BALTIMORE — Shaken by riot and riven by strife, this city struggled to regain its feet Wednesday as schools again opened their doors, people returned to work and drivers passed without fear through streets that had been treacherous during Monday’s unrest.

The aura of things back to normal was undone by things out of place: The courts rushed to process – and release – more than 100 people arrested during and after the looting, the Baltimore Orioles played a home game absent any fans, and the Baltimore Symphony played a free outdoor BSOPeace Concert blocks from a neighborhood that had gone up in smoke 40 hours earlier.

Meanwhile, thousands of police and National Guard continued to patrol the streets, particularly those areas, as a police spokesman said, “where people are known to gather.” And hundreds of Baltimore high school and college students led a protest march from Penn Station to City Hall to bring attention to the issues surrounding the death of Freddie Gray, the 25-year-old man who suffered severe spinal injuries while in police custody.

SOLIDARITY MARCHES ELSEWHERE

Solidarity marches also were held in Washington, New York and Boston.

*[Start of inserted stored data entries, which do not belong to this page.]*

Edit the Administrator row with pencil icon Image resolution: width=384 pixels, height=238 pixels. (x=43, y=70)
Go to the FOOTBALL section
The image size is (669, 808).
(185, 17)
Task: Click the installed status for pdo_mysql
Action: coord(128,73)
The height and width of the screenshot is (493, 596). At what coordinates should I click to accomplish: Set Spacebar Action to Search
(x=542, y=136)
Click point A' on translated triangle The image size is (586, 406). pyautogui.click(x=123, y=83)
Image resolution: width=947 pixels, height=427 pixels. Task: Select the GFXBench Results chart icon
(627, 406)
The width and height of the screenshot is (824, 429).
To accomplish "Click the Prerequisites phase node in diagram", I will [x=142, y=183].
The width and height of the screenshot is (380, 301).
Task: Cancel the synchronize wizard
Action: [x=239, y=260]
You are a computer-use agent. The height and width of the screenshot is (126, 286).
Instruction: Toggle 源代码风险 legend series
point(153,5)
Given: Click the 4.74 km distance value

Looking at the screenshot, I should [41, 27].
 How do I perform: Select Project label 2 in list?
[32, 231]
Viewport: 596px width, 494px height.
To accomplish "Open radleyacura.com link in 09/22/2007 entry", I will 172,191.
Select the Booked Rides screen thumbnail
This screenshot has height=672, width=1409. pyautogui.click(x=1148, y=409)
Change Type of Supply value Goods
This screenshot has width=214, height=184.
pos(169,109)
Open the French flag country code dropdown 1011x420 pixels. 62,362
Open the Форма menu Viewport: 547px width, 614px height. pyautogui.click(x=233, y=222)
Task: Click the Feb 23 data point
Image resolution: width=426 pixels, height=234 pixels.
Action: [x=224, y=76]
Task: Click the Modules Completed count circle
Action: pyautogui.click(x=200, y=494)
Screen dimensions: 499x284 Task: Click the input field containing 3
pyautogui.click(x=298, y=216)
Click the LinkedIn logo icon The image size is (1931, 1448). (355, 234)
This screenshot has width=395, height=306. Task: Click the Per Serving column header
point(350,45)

Earlier in the day, many people gathered outdoors in the Sandtown neighborhood were Monday’s violence took place. Unemployment in the blighted community is a staggering 50 percent, and the spectacle of politicians and reporters milling about brought out residents unaccustomed to their neighborhood receiving attention from anyone but the police.

“Trying to get some normalcy back,” Brian Smallwood, 55, said as he tossed a load into the back of a green garbage truck near where the violence took place.

Smallwood remembers the violence in Baltimore after the 1968 assassination of the Rev. Martin Luther King Jr.

“I was 8,” he said. “They burned the same place. Pennsylvania Avenue.”

Smallwood seethed at Monday’s destruction and the national embarrassment.

“It really hurt me to see this,” he said. “To see my city on fire.”

The downtown area that fans out from the Inner Harbor, insulated by distance from what happened Monday, appeared back to normal by Wednesday.

“What happened Tuesday night was totally different from what happened Monday night,” Maryland Gov. Larry Hogan said, calling the 10 p.m. city-wide curfew a success.

Hogan said the National Guard is likely to remain in the city until at least Monday. A curfew also will continue until early next week.

CITY DECLARED SAFE

“The city is now safe,” he said.

U.S Attorney General Loretta Lynch said she hoped the tension that arose from the April 19 death of Gray would subside.

I am heartened that the unrest seemed to ease Tuesday night and that members of the community are trying to come together to clean up their city,” Lynch said. “The Civil Rights Division and the FBI are already conducting a full and independent investigation into the tragic death of Mr. Gray.”

There was some concern among officials that the relative calm would be short-lived after it was announced that the police report on Gray’s death slated to be turned over to the state’s attorney on Friday would not be made public.

“There has been a lot of conversation about a report,” said Baltimore police Capt. Eric Kowalczyk. “There is not a report that is going to be issued. What we are going to do is turn over our findings, all of our investigative efforts, to the state’s attorney’s office.”